You now have a strategy to collect, baseline, alert, report and analyze your performance data. But who can benefit from your insight? Your audience needs may vary:
Customers through a secure self-service portal Co-workers with a .pdf report Capacity teams with a .csv export Management and executives via real-time dashboards
Providing data for the sake of data is not a productive strategy. The most important lesson to keep in mind when it comes to sharing performance data is know your audience. A CTO does not want to get bogged down in granular metrics about a particular link’s capacity or some other device status. They’re much more interested in a service-level or even market-level view of performance. For example, “What percent of time are we within SLA compliance?” or “How do my multiple carriers impact performance of my top applications?” Often, a dashboard featuring a simple status map with red/yellow/green indicators for current service health suffices.
Sharing information also means sharing data with other platforms, such as a fault or configuration management solutions. It should be just as easy to export data as it is to ingest it. Does your vendor supply an API for communicating with other platforms as part of your maintenance plan, or is that an additional expense?
The journey from raw performance data to actionable insight about the health of your infrastructure is a critical path. The more you can refine the process to eliminate wasted time and energy, the more successful you’ll be. We often think of this cycle as Mean Time to Repair (MTTR), but it can be more accurately stated as Mean Time to Action. Ultimately, you’re looking to make decisions on the best possible data in the shortest amount of time. This requires a clear understanding of the steps in the process and how you can shave critical moments off each stage.

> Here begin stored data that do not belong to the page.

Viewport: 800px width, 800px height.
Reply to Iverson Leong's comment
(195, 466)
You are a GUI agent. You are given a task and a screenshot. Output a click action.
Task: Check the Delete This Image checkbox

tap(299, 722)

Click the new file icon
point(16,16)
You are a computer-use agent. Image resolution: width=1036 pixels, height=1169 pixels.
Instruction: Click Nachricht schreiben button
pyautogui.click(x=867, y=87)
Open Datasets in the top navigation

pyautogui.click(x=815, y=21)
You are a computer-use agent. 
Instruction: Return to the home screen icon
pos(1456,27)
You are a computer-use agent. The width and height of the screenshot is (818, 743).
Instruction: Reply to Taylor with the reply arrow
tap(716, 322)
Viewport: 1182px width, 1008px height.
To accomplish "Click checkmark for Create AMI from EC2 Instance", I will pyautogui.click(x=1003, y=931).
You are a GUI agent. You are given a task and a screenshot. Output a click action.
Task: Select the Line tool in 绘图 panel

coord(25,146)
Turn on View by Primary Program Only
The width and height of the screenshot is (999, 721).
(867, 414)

Breaking down your performance monitoring process into these six fundamental components provides clarity around your strategy. It allows you to answer questions like:
- “How much and what types of data should I prepare to collect?”
- “Do I understand what normal performance looks like in my environment?”
- “How can I see when something is happening right now that I need to know about?
- “Can I understand exactly what happened at any time in the past year?”
- “Am I able to comprehend the future capacity needs of my organization?”
- “Who needs this information and how can I make it actionable for them?”
By understanding the core requirements of a monitoring strategy, you also arm yourself with the knowledge to make an informed buying decision when evaluating performance monitoring vendors.